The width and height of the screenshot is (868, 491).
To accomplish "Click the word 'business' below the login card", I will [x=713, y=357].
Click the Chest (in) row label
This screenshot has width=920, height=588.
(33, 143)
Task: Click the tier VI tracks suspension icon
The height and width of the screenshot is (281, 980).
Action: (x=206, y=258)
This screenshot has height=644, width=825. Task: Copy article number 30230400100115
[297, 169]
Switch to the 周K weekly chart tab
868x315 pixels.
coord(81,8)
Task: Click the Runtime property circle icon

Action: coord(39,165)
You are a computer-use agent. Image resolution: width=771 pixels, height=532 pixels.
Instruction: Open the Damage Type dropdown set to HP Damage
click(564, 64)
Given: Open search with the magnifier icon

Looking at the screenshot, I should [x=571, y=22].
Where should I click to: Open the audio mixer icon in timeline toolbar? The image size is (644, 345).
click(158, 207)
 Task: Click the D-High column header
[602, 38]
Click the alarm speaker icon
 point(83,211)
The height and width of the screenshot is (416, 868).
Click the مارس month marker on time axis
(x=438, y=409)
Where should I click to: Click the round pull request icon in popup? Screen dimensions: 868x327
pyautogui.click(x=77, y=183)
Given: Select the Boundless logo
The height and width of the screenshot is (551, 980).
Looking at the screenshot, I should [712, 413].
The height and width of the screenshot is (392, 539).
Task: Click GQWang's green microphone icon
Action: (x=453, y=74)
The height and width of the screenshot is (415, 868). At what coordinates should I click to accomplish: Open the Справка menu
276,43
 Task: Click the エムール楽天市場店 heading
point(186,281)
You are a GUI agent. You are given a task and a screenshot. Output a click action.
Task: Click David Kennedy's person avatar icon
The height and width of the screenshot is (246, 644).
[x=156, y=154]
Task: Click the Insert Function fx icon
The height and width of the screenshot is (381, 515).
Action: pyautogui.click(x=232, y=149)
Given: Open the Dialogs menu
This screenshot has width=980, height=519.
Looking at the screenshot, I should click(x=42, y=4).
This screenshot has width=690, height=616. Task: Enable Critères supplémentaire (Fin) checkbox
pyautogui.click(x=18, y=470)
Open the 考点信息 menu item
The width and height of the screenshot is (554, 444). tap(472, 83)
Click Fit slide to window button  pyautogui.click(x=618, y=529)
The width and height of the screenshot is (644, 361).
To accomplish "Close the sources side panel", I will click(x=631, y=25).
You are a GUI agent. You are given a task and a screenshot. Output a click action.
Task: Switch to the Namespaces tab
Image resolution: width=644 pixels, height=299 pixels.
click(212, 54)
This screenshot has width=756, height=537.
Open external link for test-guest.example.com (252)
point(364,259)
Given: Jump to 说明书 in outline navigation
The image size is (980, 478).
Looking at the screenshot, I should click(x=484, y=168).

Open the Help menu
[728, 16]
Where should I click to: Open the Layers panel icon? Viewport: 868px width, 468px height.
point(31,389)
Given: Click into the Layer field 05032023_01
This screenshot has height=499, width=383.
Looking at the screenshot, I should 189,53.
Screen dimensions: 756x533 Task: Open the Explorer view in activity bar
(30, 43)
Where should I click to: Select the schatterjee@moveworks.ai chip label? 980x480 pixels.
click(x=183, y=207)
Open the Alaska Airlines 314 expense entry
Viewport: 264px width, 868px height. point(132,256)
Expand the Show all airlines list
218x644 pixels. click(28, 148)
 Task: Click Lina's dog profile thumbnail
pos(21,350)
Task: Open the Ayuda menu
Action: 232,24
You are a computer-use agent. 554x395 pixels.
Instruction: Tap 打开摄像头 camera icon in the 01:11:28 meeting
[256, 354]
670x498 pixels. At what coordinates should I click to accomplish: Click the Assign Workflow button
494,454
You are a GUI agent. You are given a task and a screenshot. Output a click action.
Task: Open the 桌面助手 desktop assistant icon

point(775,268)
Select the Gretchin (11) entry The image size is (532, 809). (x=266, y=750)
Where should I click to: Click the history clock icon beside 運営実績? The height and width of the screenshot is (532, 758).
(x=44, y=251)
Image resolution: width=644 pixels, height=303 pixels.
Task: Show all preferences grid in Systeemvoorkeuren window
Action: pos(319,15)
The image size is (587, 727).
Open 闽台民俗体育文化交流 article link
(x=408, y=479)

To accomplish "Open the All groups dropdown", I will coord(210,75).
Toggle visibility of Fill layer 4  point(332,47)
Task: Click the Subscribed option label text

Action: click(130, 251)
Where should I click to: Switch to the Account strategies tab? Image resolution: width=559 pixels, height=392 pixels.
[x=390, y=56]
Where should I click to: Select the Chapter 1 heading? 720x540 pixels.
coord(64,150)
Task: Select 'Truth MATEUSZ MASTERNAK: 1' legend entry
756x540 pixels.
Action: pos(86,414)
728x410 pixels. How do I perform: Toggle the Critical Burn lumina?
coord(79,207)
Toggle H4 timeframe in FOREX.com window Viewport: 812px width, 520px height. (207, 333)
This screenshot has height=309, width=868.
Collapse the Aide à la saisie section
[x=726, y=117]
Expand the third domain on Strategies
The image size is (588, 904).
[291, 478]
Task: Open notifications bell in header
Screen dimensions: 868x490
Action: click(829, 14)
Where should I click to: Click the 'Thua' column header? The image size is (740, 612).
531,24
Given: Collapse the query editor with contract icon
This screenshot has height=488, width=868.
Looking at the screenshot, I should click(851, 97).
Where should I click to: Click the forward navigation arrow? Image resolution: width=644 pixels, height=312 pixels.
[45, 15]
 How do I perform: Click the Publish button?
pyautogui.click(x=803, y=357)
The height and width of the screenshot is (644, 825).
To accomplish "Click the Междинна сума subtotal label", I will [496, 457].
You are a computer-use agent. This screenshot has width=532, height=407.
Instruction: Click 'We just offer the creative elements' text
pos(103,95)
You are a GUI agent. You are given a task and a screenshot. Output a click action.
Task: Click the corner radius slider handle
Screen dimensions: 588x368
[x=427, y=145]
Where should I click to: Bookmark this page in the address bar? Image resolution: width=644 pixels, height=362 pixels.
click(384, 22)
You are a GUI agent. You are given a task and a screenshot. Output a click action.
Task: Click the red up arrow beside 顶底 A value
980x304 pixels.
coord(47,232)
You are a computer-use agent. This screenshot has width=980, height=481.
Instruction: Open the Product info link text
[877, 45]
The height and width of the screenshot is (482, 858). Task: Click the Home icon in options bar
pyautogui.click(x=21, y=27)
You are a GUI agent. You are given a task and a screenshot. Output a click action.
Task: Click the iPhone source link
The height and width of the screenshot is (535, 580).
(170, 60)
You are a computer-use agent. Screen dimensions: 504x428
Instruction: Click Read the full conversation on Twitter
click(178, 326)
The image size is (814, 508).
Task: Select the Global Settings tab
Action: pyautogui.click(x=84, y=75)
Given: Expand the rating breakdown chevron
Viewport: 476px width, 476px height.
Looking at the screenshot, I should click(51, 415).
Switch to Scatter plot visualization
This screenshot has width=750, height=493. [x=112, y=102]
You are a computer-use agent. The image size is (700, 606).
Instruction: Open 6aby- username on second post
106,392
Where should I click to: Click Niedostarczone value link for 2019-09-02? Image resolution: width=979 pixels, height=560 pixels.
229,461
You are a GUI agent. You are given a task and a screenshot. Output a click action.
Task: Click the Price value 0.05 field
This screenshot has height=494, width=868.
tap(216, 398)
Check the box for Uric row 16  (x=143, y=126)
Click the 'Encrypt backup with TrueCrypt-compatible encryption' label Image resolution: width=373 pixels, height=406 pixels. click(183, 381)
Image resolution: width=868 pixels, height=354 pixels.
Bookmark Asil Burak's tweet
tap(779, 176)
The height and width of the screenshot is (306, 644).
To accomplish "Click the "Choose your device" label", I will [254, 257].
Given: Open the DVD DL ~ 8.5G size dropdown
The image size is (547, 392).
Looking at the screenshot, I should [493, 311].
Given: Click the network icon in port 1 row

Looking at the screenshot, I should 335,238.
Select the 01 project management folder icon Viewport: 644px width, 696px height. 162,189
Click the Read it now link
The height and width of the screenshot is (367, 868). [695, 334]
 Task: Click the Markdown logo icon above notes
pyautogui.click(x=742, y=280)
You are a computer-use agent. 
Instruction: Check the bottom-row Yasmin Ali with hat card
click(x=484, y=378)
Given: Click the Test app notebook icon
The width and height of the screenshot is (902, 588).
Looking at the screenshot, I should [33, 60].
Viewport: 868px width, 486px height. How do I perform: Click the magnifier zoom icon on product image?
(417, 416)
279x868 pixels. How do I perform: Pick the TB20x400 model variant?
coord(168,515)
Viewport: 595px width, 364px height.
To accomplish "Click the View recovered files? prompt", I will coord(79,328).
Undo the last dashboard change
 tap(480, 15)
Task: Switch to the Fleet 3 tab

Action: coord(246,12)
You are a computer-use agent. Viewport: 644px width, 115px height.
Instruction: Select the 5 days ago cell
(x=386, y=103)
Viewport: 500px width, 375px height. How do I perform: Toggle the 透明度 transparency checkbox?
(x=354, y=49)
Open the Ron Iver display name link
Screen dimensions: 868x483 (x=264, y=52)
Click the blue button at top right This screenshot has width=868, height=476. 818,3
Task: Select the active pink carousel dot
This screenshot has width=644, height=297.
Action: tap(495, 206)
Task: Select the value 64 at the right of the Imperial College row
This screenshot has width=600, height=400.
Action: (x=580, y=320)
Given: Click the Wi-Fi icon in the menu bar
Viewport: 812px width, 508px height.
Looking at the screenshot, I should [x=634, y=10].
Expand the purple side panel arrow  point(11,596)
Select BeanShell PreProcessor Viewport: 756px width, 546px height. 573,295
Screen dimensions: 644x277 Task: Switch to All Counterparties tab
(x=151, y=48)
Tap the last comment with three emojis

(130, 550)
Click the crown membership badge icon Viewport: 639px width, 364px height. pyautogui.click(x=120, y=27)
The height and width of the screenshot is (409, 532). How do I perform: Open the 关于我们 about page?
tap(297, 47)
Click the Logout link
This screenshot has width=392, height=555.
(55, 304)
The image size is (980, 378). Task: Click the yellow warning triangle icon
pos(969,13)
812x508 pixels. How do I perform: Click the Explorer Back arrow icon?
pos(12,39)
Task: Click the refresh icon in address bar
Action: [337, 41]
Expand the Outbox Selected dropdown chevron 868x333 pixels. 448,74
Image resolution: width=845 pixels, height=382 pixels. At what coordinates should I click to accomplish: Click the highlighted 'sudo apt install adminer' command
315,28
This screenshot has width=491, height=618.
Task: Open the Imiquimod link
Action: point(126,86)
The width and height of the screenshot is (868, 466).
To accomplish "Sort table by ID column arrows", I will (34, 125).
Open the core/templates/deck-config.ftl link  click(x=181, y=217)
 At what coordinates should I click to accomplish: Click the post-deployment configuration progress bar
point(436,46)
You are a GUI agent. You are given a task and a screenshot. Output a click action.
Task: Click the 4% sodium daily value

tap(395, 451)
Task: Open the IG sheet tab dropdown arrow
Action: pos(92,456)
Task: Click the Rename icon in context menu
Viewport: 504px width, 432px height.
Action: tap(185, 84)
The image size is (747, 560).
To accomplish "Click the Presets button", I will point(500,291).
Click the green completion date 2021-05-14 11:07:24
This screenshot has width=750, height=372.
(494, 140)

ACTION ITEM => Copy out each line from the preceding entries that mentions the word "field".

OUTPUT BELOW =>
Given: Click into the Layer field 05032023_01
Task: Click the Price value 0.05 field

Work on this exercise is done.